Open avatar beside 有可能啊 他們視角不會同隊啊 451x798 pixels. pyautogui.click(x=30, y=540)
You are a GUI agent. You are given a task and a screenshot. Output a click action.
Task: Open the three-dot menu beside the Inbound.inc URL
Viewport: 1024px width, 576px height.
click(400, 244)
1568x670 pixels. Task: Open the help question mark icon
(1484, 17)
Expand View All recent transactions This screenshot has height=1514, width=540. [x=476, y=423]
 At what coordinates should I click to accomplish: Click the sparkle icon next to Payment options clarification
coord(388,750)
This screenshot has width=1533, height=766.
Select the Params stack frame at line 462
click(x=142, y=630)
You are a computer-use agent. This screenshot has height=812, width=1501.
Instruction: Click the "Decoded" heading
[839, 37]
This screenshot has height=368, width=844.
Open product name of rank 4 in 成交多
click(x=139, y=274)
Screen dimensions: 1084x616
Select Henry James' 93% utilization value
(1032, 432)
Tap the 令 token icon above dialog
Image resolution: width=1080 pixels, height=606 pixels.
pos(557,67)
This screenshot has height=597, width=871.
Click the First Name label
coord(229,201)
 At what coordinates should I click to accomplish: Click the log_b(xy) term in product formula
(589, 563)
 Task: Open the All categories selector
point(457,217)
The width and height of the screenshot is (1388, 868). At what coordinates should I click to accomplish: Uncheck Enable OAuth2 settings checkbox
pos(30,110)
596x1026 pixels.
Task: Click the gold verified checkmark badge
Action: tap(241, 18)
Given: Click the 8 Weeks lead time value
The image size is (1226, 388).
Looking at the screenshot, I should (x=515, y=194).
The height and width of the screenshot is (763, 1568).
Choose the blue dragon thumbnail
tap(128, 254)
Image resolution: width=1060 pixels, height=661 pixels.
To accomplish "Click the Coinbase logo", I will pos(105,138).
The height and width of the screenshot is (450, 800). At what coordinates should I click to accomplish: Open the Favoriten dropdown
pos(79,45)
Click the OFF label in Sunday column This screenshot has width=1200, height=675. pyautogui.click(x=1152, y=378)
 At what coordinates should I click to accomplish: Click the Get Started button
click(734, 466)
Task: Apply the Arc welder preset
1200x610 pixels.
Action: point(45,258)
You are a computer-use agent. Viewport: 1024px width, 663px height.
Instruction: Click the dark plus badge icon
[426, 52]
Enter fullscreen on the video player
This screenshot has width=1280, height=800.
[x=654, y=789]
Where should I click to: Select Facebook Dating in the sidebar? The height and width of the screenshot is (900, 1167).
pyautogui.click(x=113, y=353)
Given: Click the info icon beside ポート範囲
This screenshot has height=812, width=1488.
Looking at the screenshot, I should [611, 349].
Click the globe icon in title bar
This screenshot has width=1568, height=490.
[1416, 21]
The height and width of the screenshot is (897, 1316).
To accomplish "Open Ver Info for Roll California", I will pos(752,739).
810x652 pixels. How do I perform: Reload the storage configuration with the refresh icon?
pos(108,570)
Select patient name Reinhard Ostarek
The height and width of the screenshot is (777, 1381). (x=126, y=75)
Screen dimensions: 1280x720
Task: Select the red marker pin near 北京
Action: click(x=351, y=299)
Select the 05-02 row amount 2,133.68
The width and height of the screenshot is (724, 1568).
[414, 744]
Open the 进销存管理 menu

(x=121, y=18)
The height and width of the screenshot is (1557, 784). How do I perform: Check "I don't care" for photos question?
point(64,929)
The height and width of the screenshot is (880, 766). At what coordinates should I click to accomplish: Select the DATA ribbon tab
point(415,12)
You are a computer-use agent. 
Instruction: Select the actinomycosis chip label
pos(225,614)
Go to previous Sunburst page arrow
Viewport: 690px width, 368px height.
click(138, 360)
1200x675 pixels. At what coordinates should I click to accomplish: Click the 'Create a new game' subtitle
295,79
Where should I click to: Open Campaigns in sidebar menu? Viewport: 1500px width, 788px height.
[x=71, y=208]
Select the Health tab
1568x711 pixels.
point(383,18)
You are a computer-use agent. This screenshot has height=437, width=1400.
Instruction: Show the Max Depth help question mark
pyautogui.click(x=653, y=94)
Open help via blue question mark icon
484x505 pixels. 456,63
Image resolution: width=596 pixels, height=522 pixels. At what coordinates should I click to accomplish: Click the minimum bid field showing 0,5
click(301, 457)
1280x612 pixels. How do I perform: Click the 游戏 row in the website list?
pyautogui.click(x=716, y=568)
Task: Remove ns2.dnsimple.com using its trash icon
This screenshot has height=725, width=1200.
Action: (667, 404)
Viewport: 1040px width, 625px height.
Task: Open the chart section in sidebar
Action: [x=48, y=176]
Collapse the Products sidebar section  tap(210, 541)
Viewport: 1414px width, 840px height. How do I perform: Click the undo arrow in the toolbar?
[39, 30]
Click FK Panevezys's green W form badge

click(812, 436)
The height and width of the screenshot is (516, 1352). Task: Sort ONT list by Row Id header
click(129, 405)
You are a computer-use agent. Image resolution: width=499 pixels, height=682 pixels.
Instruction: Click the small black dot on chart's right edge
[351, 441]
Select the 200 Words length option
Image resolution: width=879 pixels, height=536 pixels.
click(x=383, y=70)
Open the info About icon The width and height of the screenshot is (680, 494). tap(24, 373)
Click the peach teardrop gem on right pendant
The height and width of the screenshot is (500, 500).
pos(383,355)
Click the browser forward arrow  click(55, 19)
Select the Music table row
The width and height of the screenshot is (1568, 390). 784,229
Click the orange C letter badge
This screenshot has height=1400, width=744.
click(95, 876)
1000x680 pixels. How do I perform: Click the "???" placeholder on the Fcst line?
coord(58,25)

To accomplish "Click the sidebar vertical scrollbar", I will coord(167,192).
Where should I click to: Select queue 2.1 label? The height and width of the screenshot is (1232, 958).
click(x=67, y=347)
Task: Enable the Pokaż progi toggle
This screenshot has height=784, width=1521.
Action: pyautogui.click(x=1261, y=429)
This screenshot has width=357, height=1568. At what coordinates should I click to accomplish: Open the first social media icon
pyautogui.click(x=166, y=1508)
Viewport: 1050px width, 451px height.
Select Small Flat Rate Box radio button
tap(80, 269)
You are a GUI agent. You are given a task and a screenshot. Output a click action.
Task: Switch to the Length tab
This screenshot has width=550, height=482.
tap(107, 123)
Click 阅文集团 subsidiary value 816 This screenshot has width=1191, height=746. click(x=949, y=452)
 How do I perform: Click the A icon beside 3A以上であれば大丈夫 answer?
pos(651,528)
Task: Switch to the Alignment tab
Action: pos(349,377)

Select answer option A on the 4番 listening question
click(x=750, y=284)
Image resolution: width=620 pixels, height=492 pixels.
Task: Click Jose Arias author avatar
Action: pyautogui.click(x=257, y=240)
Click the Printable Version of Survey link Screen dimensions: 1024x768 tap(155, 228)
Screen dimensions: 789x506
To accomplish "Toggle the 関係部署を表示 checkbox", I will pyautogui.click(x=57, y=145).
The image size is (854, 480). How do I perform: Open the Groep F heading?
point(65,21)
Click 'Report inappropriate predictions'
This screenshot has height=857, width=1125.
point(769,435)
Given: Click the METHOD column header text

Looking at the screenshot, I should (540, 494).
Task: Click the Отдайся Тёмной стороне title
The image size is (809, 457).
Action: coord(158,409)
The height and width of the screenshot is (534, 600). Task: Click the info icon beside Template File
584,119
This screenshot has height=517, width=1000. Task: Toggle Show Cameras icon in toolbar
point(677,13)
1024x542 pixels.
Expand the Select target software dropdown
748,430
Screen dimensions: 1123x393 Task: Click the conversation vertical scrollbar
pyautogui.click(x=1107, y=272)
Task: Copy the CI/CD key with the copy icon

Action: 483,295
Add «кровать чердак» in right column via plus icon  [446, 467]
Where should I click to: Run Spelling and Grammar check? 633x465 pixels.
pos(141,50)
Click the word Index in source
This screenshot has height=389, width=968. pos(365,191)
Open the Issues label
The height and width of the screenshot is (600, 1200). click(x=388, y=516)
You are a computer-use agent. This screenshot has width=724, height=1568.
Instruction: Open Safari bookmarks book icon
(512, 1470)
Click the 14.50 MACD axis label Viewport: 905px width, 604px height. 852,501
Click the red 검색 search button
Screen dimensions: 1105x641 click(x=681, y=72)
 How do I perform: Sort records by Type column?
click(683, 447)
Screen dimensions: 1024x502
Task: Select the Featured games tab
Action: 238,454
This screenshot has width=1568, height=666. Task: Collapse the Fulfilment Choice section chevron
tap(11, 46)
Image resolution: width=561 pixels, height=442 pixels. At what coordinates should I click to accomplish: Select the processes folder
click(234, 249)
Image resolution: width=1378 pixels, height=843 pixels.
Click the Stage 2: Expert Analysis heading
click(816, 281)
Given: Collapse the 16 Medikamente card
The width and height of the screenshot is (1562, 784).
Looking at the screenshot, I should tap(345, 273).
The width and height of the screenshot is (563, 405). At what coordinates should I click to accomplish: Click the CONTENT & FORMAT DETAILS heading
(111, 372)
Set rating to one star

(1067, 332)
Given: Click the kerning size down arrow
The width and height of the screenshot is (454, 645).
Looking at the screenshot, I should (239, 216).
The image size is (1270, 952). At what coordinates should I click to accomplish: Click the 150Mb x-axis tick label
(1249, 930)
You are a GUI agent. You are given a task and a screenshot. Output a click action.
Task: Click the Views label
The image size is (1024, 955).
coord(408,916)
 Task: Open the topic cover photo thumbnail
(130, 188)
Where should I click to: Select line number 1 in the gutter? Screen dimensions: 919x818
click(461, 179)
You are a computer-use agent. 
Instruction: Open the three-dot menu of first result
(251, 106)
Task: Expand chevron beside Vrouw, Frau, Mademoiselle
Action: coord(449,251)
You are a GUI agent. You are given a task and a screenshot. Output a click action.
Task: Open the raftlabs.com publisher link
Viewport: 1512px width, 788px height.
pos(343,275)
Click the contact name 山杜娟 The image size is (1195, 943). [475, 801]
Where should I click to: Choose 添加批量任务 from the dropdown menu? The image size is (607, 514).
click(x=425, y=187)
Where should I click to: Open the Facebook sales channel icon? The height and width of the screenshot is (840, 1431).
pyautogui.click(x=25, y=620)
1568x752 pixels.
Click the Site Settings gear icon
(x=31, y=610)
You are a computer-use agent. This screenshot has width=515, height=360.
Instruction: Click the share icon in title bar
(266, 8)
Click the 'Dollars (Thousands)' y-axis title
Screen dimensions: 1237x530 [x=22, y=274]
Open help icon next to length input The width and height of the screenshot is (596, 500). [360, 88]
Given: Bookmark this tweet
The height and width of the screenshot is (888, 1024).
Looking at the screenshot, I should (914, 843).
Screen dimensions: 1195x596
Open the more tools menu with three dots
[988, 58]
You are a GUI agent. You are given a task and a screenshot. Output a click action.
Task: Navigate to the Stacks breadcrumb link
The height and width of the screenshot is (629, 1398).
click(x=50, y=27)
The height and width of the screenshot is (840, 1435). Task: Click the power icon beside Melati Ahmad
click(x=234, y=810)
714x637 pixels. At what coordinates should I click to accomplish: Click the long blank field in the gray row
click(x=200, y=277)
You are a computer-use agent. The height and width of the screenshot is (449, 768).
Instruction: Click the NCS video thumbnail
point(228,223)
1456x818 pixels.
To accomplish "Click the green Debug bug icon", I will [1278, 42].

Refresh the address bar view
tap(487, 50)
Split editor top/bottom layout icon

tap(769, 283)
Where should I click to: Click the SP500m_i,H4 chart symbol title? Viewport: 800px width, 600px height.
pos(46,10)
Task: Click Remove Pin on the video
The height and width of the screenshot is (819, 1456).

| Goal of the exercise |
Give again, word for word, every line of the listing above from the one with "Open the Issues label" to the one with "Image resolution: width=1378", both inclusive, and nothing beyond them.

| Problem solution |
Open the Issues label
The height and width of the screenshot is (600, 1200). click(x=388, y=516)
You are a computer-use agent. This screenshot has width=724, height=1568.
Instruction: Open Safari bookmarks book icon
(512, 1470)
Click the 14.50 MACD axis label Viewport: 905px width, 604px height. 852,501
Click the red 검색 search button
Screen dimensions: 1105x641 click(x=681, y=72)
 How do I perform: Sort records by Type column?
click(683, 447)
Screen dimensions: 1024x502
Task: Select the Featured games tab
Action: 238,454
This screenshot has width=1568, height=666. Task: Collapse the Fulfilment Choice section chevron
tap(11, 46)
Image resolution: width=561 pixels, height=442 pixels. At what coordinates should I click to accomplish: Select the processes folder
click(234, 249)
Image resolution: width=1378 pixels, height=843 pixels.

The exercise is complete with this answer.